A pesquisadora alerta
que a Amazônia vai se dissolver, uma vez que essas áreas de consolidação e
extensão têm mata e floresta. Ela explica no documento que são áreas devolutas
do tempo da ditadura, que acabaram doadas ao longo das rodovias oficiais do Estado
e aponta que a construção da Ferrogrão e a exploração dessas áreas adjacentes
só é possível se for levado em conta o Decreto 1164/1971, editado em plena
ditadura militar pelo então presidente-ditador Emilio Garrastazu Médici,
que declarava que a floresta e os povos indígenas seriam “empecilhos” ao
desenvolvimento da agricultura e da pecuária na região.
“Só o
anúncio da possibilidade da construção da Ferrogrão bastou para aquecer o
marcado ilegal de terras, ampliou o número de queimadas e colocou em risco os
assentamentos rurais, unidades de conservação e terras indígenas”, apontou a
pesquisadora.
·
Canal do Panamá e inviabilidade operacional
Um dos objetivos da
Ferrogrão é levar a soja, o milho, a madeira, o minério e a carne produzidos no
norte do Mato Grosso e em todo o chamado “Arco Norte” até o porto de
Miritituba, na bacia do Rio Tapajós, no Pará, de onde poderia sair, por via
fluvial, até o Oceano Atlântico.
Uma vez que já existe
infraestrutura para que a produção seja levada ao porto de Ilhéus, na Bahia, de
onde são enviados para a Europa e a costa leste dos EUA, o novo empreendimento
serviria como um facilitador para que a soja chegasse mais rápido ao Canal do
Panamá e após atravessá-lo iria para a China e a costa oeste dos EUA.
O principal objetivo
do faraônico empreendimento é justamente baratear o custo das commodities do
agronegócio.

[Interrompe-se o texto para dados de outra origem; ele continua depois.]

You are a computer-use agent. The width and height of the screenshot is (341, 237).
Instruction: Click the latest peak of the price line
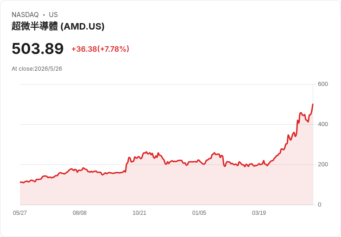(313, 104)
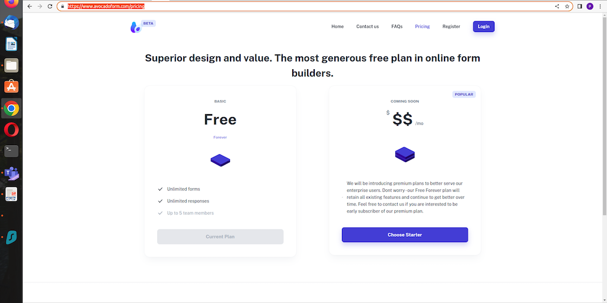This screenshot has width=607, height=303.
Task: Click the Avocadoform logo
Action: pyautogui.click(x=136, y=27)
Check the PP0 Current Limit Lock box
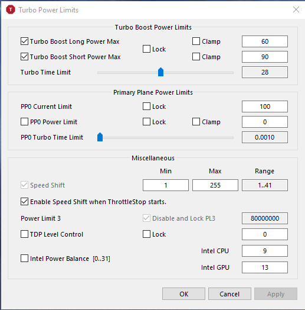This screenshot has width=305, height=310. tap(146, 106)
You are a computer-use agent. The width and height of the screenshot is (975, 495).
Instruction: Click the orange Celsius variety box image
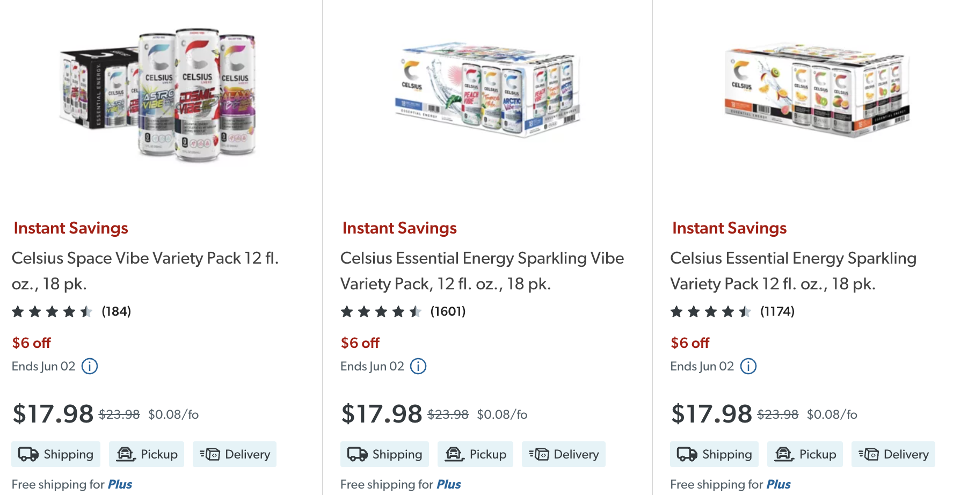817,92
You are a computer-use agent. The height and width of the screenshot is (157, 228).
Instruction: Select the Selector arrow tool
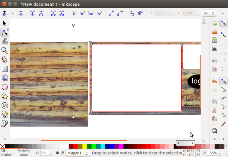(5, 24)
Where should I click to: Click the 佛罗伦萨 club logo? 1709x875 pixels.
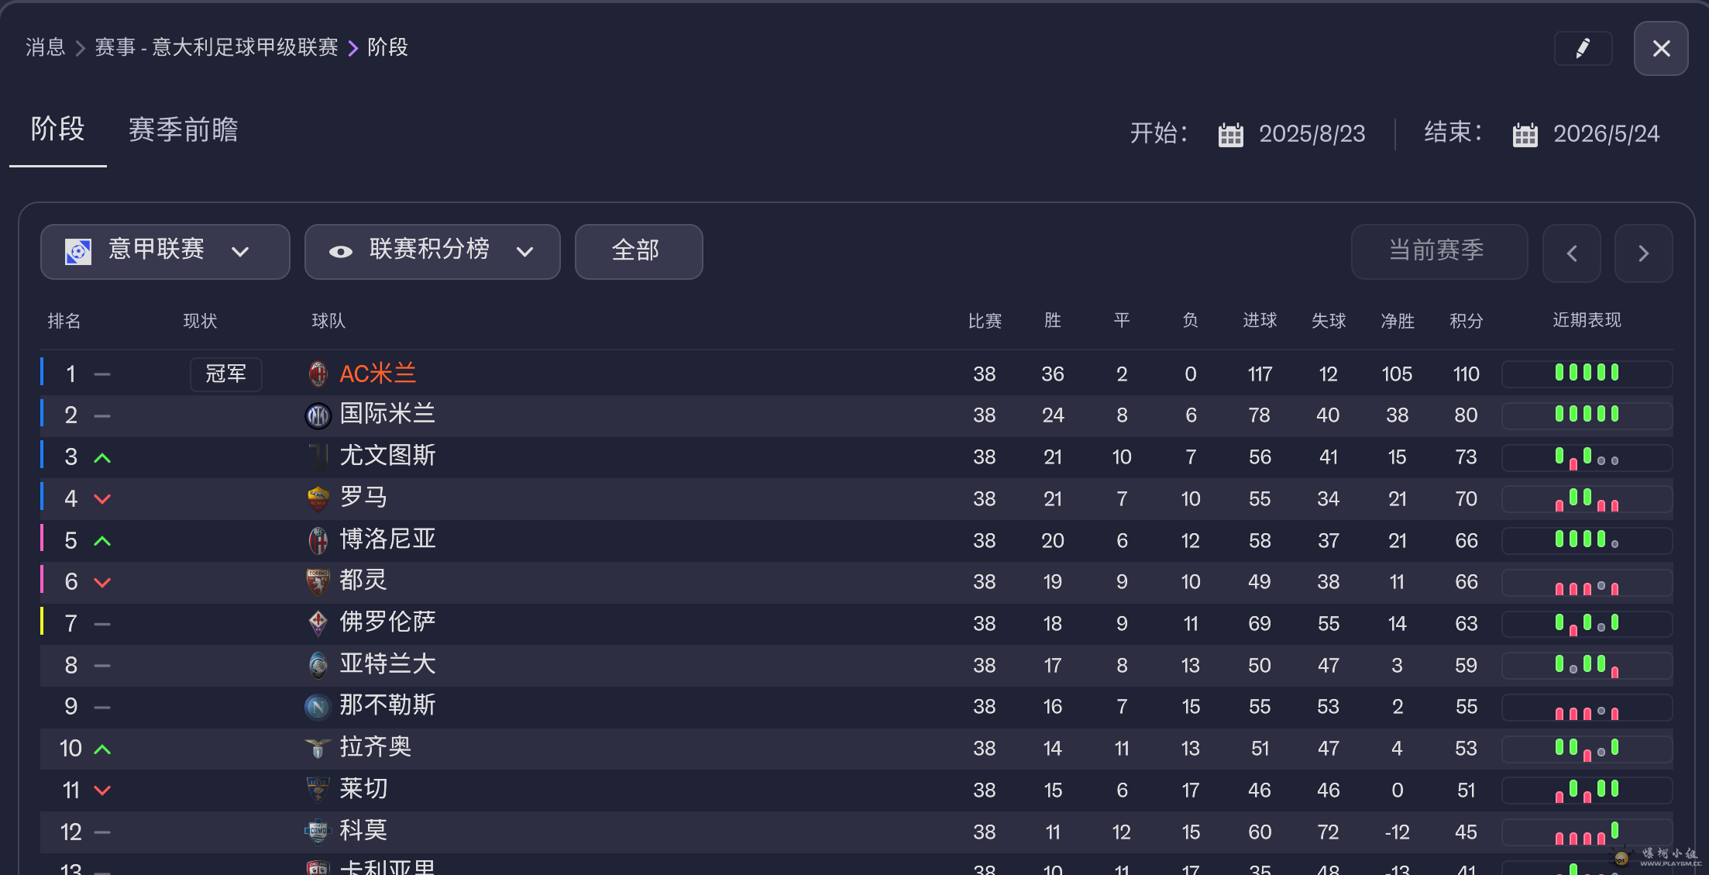(x=318, y=623)
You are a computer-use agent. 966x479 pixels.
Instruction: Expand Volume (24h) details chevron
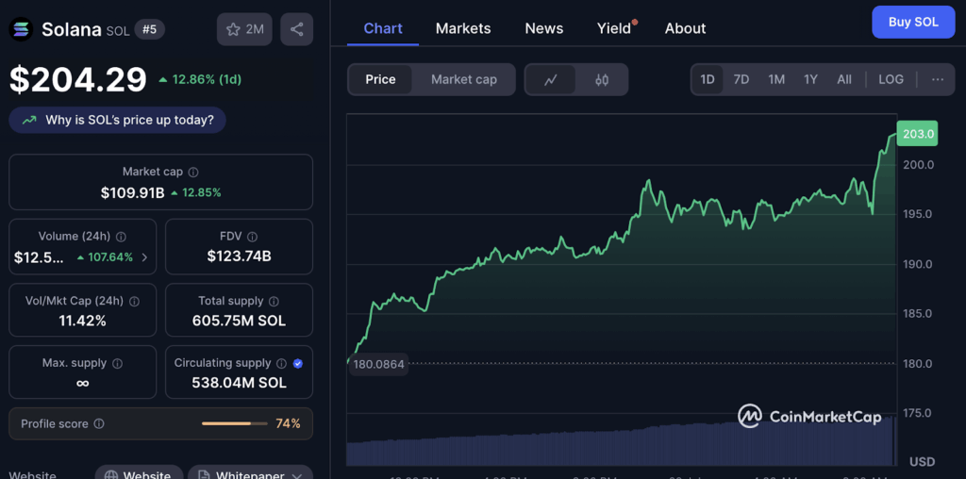(144, 257)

No entanto, conforme Telma Monteiro nos explica, a inviabilidade
do cumprimento desse objetivo está posta.
“Desde
2020 o Canal do Panamá está apresentando alguns problemas por conta da crise
climática. Trata-se um lago artificial com 80 km de extensão, inaugurado em
1914, por onde os navios sobem através de uma hidrovia para atravessar do
oceano Atlântico [via Mar do Caribe] ao Pacífico. Acontece que o canal do
Panamá está secando, o lago não está dando conta, e hoje tem filas imensas de
navios que têm 350 metros, são graneleiros de grande porte, e as autoridades do
Canal do Panamá já desde 2022 vêm reduzindo o número de navios por dia, porque
a necessidade de água para cada comporta desses navios é de 200 milhões de
litros. O lago não está dando conta disso porque está começando a ficar salgado
e precisa de água doce, porque a água que sobra volta para o lago, mas acaba
sendo salinizada”, explica a ambientalista.
“A seca
veio, eles não conseguiram repor a água do lago, por falta de chuvas decorrente
da crise climática. Para você ter uma ideia, um navio de uma empresa se quiser
passar a frente dos demais, tem que pagar 4 milhões de dólares, basta verificar
matérias publicadas na Exame e no Globo para saber. As autoridades do mundo
inteiro ficaram com as orelhas em pé de desespero, porque os fretes subiram
imensamente, tanto para as commodities como para comida”, agregou.
Para resolver a
questão, seria necessário fazer um novo canal e esse o novo canal teria que
passar pelo Rio Índio, que tem comunidades indígenas na sua bacia e, no Panamá,
essa questão é muito séria. Essas comunidades do Rio Índio já decidiram que não
querem um novo canal que passe por ali. E seria a única solução a longo prazo.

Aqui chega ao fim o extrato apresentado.